Para mí, en una situación así no hay una respuesta fácil, porque entran en juego dos cosas bastante importantes: por un lado tu experiencia como cliente y por otro las consecuencias que puede tener tu opinión.
Si alguien me atiende mal, lo primero que me sale es pensar que no es justo y que debería poder decirlo. Al final, cuando pagas por un servicio, lo mínimo que esperas es educación. Si eso falla, es normal sentirse con derecho a quejarse o a dejar constancia de lo ocurrido.
Pero también es verdad que no todo es tan simple. Saber que una reseña puede afectar directamente al puesto de trabajo de una persona hace que te lo pienses más. Nadie está al 100% todos los días, y muchas veces los trabajadores están en situaciones bastante complicadas, con estrés o aguantando a gente difícil. Eso no justifica un mal trato, pero sí hace que puedas verlo desde otra perspectiva.

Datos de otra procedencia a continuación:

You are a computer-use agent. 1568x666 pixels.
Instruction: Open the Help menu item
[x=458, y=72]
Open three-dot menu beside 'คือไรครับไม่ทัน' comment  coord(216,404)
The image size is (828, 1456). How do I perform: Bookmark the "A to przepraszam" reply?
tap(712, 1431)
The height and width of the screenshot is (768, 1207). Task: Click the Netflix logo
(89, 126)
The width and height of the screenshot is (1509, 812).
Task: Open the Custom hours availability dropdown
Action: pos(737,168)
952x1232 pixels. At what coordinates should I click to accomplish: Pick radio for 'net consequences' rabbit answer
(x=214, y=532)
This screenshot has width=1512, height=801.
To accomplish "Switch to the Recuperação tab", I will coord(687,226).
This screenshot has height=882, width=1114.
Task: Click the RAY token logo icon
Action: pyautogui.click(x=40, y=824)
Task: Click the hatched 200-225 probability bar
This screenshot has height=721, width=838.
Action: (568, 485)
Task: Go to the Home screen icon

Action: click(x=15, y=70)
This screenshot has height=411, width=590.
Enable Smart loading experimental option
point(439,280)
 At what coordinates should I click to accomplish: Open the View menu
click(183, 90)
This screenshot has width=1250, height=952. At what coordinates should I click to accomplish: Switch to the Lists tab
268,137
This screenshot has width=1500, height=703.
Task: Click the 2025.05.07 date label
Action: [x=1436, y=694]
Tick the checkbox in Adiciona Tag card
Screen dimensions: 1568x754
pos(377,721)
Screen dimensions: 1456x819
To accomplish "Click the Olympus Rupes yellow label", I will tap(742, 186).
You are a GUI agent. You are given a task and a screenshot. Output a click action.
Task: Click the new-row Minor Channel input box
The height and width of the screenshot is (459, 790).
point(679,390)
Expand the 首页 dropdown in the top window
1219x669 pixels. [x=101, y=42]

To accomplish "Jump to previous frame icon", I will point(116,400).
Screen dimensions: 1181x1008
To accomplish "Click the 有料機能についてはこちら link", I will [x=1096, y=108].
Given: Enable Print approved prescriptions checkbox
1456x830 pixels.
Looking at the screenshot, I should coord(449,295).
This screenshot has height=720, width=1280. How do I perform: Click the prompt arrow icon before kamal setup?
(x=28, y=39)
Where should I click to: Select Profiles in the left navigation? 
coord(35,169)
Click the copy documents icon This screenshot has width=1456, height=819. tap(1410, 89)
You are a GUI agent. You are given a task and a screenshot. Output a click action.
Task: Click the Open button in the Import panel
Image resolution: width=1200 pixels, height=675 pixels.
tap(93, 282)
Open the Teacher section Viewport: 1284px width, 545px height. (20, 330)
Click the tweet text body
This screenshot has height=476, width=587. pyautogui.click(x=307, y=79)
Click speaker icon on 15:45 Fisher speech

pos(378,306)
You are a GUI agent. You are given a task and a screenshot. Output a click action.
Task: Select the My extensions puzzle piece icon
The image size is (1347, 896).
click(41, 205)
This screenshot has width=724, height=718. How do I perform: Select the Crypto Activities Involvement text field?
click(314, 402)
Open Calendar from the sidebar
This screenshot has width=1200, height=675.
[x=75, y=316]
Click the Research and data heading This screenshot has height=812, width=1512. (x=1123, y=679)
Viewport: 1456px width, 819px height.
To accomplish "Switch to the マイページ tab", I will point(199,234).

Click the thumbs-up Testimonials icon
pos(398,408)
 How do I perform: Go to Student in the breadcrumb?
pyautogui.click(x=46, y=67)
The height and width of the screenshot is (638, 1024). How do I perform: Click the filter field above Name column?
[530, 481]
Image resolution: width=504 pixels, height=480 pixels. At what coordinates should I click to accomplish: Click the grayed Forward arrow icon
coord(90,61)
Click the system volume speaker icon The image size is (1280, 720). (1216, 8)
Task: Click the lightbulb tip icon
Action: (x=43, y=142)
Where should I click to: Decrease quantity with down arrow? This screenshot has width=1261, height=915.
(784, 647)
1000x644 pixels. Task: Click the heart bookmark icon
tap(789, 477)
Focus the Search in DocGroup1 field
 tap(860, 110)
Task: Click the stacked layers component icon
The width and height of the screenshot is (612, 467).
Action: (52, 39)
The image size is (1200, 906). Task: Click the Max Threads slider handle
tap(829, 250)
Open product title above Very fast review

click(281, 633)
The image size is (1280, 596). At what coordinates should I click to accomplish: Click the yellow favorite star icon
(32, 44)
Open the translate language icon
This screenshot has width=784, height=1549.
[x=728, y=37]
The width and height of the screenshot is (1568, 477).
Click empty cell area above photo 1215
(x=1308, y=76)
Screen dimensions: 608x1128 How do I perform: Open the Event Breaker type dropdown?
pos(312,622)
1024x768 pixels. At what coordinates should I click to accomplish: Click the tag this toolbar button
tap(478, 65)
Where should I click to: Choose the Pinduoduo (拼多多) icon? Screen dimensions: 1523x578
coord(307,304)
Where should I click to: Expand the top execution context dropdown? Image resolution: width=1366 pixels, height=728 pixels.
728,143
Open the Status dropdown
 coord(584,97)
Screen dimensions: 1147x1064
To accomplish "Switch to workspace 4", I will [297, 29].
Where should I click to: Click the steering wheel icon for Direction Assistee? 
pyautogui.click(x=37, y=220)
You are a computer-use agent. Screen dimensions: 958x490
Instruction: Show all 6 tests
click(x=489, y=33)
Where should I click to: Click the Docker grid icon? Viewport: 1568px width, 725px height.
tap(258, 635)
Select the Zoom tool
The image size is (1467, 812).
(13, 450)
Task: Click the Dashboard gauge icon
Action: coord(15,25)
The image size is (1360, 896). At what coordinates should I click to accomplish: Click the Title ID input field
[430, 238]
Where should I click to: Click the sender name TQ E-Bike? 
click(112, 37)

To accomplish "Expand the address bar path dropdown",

En mi caso, creo que no reaccionaría de forma inmediata. Antes de escribir una reseña negativa, intentaría dejar pasar un poco de tiempo y valorar la situación con más calma. Incluso me plantearía hablarlo directamente en el momento o con el encargado, porque a veces las cosas se pueden solucionar sin necesidad de perjudicar a alguien públicamente.
También influiría mucho si es algo puntual o si se repite. Si es la primera vez que me pasa, probablemente no le daría tanta importancia. Pero si ya veo que no es un caso aislado, entonces sí consideraría dejar una reseña más crítica, aunque intentando ser lo más objetivo posible.
Al final, creo que se trata de actuar con cierta responsabilidad. Ni callarse siempre ni perjudicar sin pensar, sino intentar ser justo teniendo en cuenta todo lo que hay detrás.